Wednesday March 18th, 2015 Terry Riegel
middleUTF()
UTF and HTML/OS
I decided to roll my own UTF-8 string compatability.
So if you have a string of text that you know is UTF-8 encoded you can get its length and also parse it just like regular text.
Step 1. | Step 2. | Step 3. |
---|---|---|
Prepare: temp=asUTF(text) | Perform string manipulations using the alternative tags length_(temp), middle_(temp) etc (notice the underscore)... | Convert back to string text=asText(temp) |
For Example this page...
<!doctype html>
<html lang="en">
<head>
<meta charset="utf-8">
<title>UTF8 Demo</title>
</head>
<body>
<<
msg="Everybody is using emoticons (😊😋😨😆) These days"
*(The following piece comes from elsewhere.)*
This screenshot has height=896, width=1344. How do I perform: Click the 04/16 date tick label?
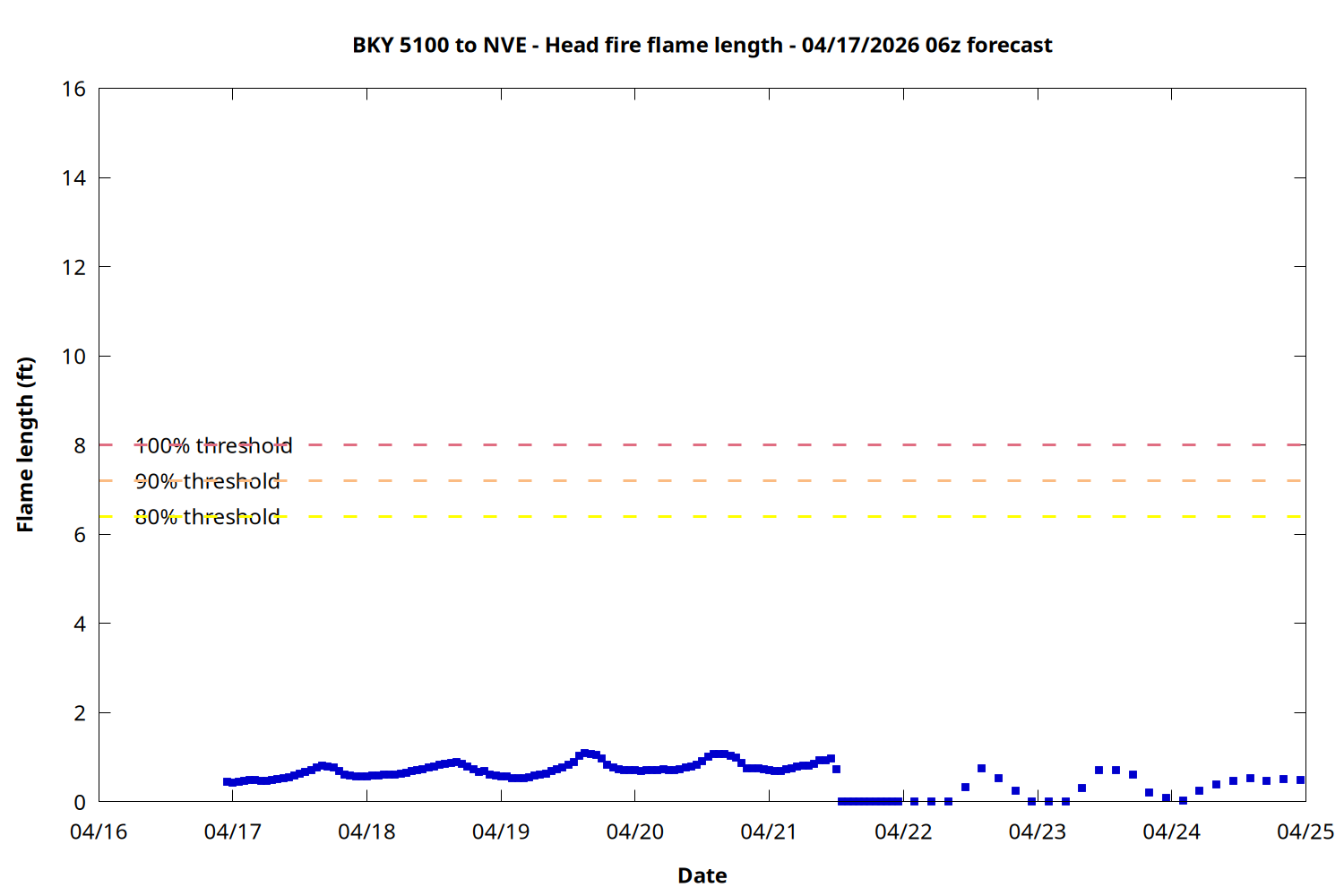(99, 832)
display "msg="+msg+'<br>' /display
display "Length(msg)="+length(msg)+'<br>' /display
msg2=asUTF(msg)
display "Length_(msg2)="+length_(msg2)+'<br>' /display
msg_middle=middle_(msg2,31,31)
display '31st character is "'+asText(msg_middle)+'"' /display
>>
</body>
</html>
Would display this output...
msg=Everybody is using emoticons (😊😋😨😆) These days
Length(msg)=58
Length_(msg2)=46
31st character is "😊"
Here are the Functions
function asUTF(text) locals x,s,st,i,a do
x=1
st='ERROR'
while x<length(text)+1 do
i=getascii(middle(text,x,x))
if i<192 then s=1
elif i<224 then s=2
elif i<240 then s=3
elif i<248 then s=4
elif i<252 then s=5
elif i<254 then s=6
/if
a='ERROR'
a=middle(text,x,x+(s-1))
if st='ERROR' then st=a else st=merge(st,a) /if
x=x+s
/while
return st /return
/function
function middle_(text_UTF,s,e) do
return gettable(text_UTF,s,e,1,1) /return
/function
function length_(text_UTF) do
return cols(text_UTF) /return
/function
function left_(text_UTF,i) do
return gettable(text_UTF,1,i,1,1) /return
/function
function right_(text_UTF,i) locals l do
l=cols(text_utf)
return gettable(text_UTF,l-i+1,l,1,1) /return
/function
function reverse_(text_UTF,i) do
return reversecols(text_UTF) /return
/function
function concat_(text1_UTF,text2_UTF) do
return merge(text1_UTF,text2_UTF) /return
/function
function asText(text_UTF) locals text,x do
text=''
for name=x value=1 to cols(text_UTF) do
text=text+text_UTF[x,1]
/for
return text /return
/function